Heinrich Leopold Wagner

Einführung Das Trauerspiel Unterrichtspraktisches

Die Kindermörderin - Ein Trauerspiel - Einführung


  • Heinrich Leopold Wagner, geboren 1747 in Straßburg, 1779 gestorben in Frankfurt (wahrscheinlich an Lungentuberkulose). Er studierte Jura in Straßburg, arbeitete als Hofmeister (→ Hauslehrer) und ließ sich schließlich als Advokat in Frankfurt nieder. Wagner verfasste außer Jugend-Gedichten noch zwei Dramen, wovon "Die Kindermörderin" in Berlin 1777 aufgeführt wurde, allerdings in einer von Karl Lessing (Bruder von G.E. Lessing) veränderten und völlig entschärften Fassung.
  • Das Thema des Kindermordes und das Schicksal junger Frauen wurde in den Kreisen der Stürmer und Dränger angeregt durch die öffentliche Hinrichtung der Kindsmörderin Susanna Margareta Brandt in Frankfurt im Jahre 1772. Die Empörung über diese grausame und rückständige Rechtsprechung war besonders unter jungen Juristen sehr groß. H.L. Wagner, J.W. Goethe ("Faust, der Tragödie erster Theil"), J.M.R. Lenz ("Die Soldaten", Komödie), G.A. Bürger ("Die Pfarrerstochter von Taubenhain", Ballade) und später auch F. Schiller ("Die Kindermörderin", Gedicht) beschäftigten sich mit diesem Thema in der Absicht, auf die öffentliche Meinung einzuwirken. Die Handlung und die Sprache dieser Werke waren dementsprechend provokativ und gefühlsbetont.
  • Der Literaturhistoriker Georg Lukacs schreibt über die Bedeutung dieser Thematik bei den Autoren dieser Zeit:

    Die Beliebtheit dieses Themas ist keineswegs zufällig (...) Sozial ist ... die Tragödie des verführten Bürgermädchens nur EIN Fall unter den vielen Übergriffen des Feudalismus. Vom Standpunkt der dichterischen Gestaltung aber hat dieses Thema solche Vorzüge, dass es nicht zufälligerweise zum dramatischen Hauptthema der deutschen Aufklärung wurde. Vor allem sind hier in ziemlich prägnanter Weise, in einem leicht nacherlebbaren typischen Einzelfall die widerwärtigsten, das ganze Bürgertum ... spontan empörenden Züge der Unterdrückung konzentriert ...
    Weiter bietet gerade dieses Thema am wirksamsten den am weitesten im Vordergrund stehenden Gegensatz: den der beiden Moralen, der moralischen Verkommenheit, des moralischen Nihilismus beim Adel und des gesunden, sittlichen Gefühls beim Bürgertum. Endlich kann hier die Schwäche der Bürger, ihre Ohnmacht gegenüber dem Adel vollkommen wahrheitsgetreu dargestellt werden, und es kann doch ihr passiver, echt gewachsener, nicht gewaltsam emporgeschraubter Heroismus zum Ausdruck gelangen. So ist es nicht zufällig, daß selbst bei dem politisch leidenschaftlichsten Dramatiker des Sturm und Drang, beim jungen Schiller, der Soldatenverkauf durch die Fürsten nur eine Episode in der zentralen Liebestragödie bildet.

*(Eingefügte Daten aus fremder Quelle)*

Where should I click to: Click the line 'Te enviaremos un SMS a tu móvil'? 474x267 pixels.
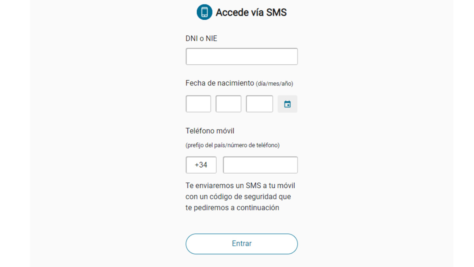(240, 186)
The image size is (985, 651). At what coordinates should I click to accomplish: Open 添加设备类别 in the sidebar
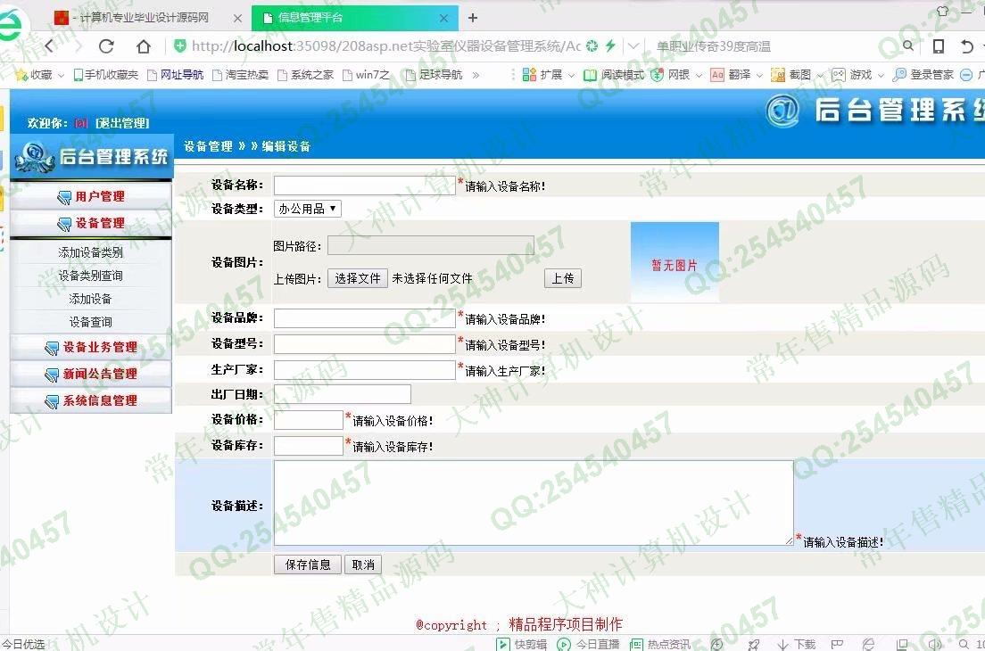91,252
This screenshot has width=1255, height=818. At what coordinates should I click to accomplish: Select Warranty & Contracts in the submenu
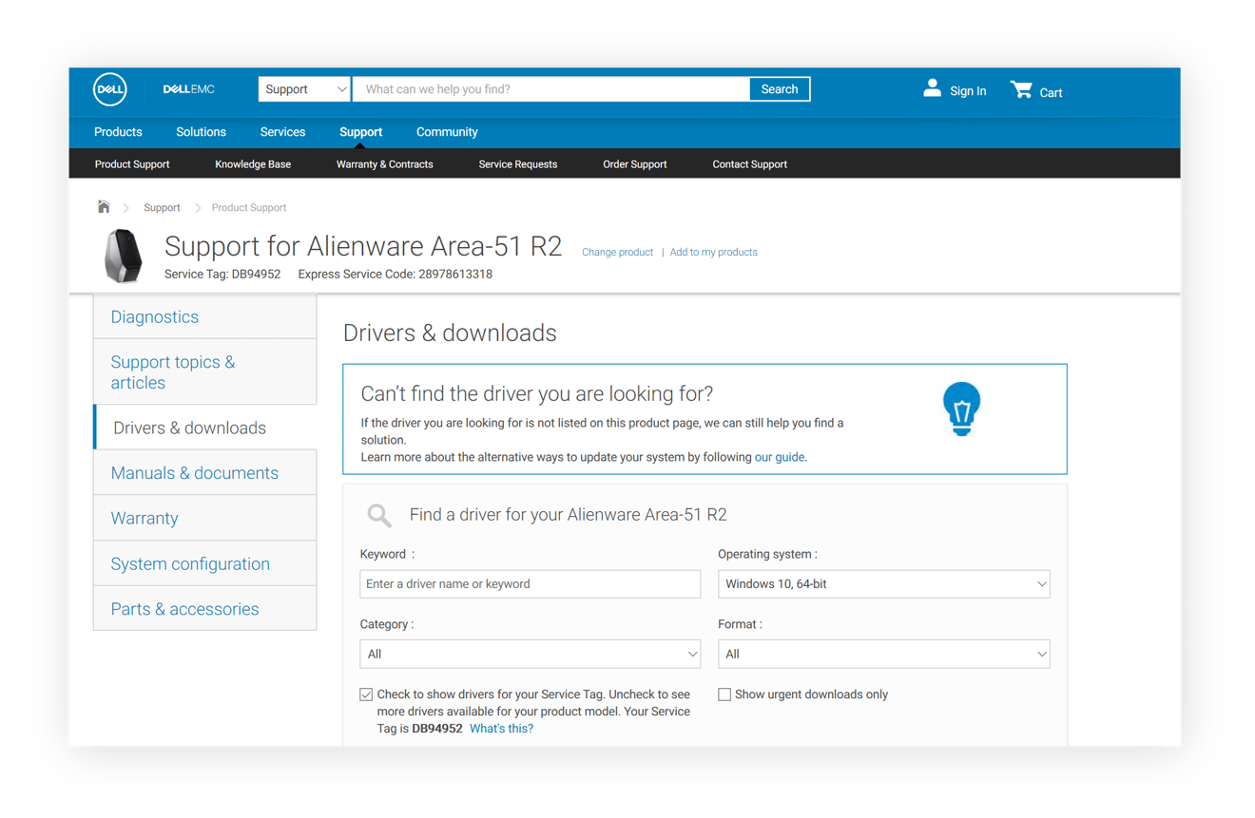pos(384,164)
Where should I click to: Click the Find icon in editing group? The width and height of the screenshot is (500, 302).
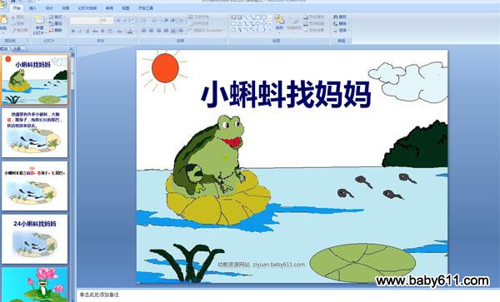[x=340, y=17]
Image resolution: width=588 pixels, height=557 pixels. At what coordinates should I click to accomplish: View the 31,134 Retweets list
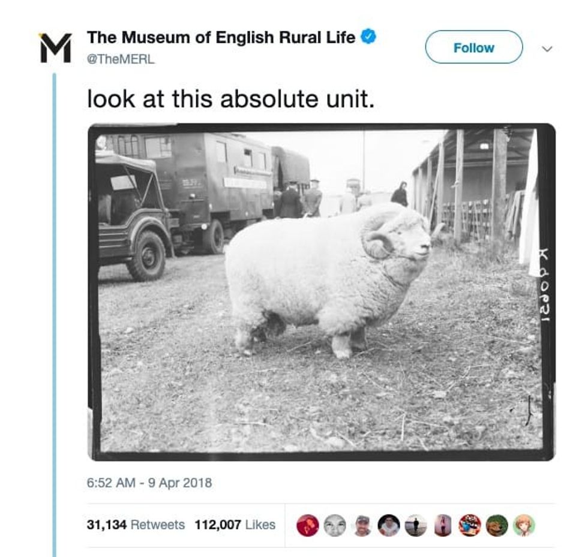click(136, 525)
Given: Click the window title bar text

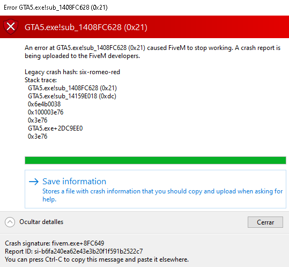Looking at the screenshot, I should (56, 8).
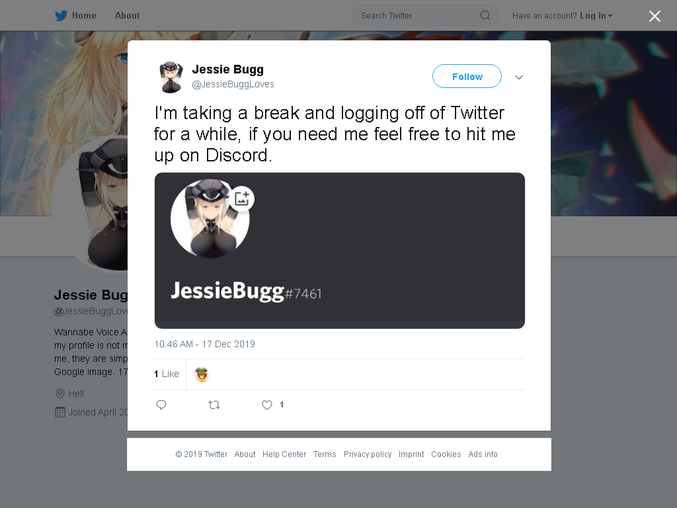Open the About menu item
The image size is (677, 508).
127,16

    G. Lukacs: Faust-Studien (1940), in: Faust und Faustus, Hamburg 1971 S.179/80

  • J.W. Goethe über den Straßburger Gesellen H.L. Wagner und dessen Drama:
    "Vorübergehend will ich ... noch eines guten Gesellen gedenken, der, obgleich von keinen außerordentlichen Gaben, doch auch mitzählte. Er hieß Wagner, erst ein Glieder der Straßburger, dann der Frankfurter Gesellschaft; nicht ohne Geist, Talent und Unterricht. Er zeigte sich als ein Strebender, und so war er willkommen. Auch hielt er treulich an mir, und weil ich aus allem, was ich vorhatte, kein Geheimnis machte, so erzählte ich ihm wie andern meine Absicht mit "Faust", besonders die Katastrophe von Gretchen. Er faßte das Sujet auf, und benutzte es für ein Trauerspiel, "Die Kindesmörderin". Es war das erstemal, daß mir jemand etwas von meinen Vorsätzen wegschnappte; es verdroß mich, ohne daß ich's ihm nachgetragen hätte. Ich habe dergleichen Gedankenraub und Vorwegnahmen nachher noch oft genug erlebt ..."

    J.W. Goethe: Dichtung und Wahrheit, Dritter Teil, 14. Buch, zit. nach Projekt Gutenberg.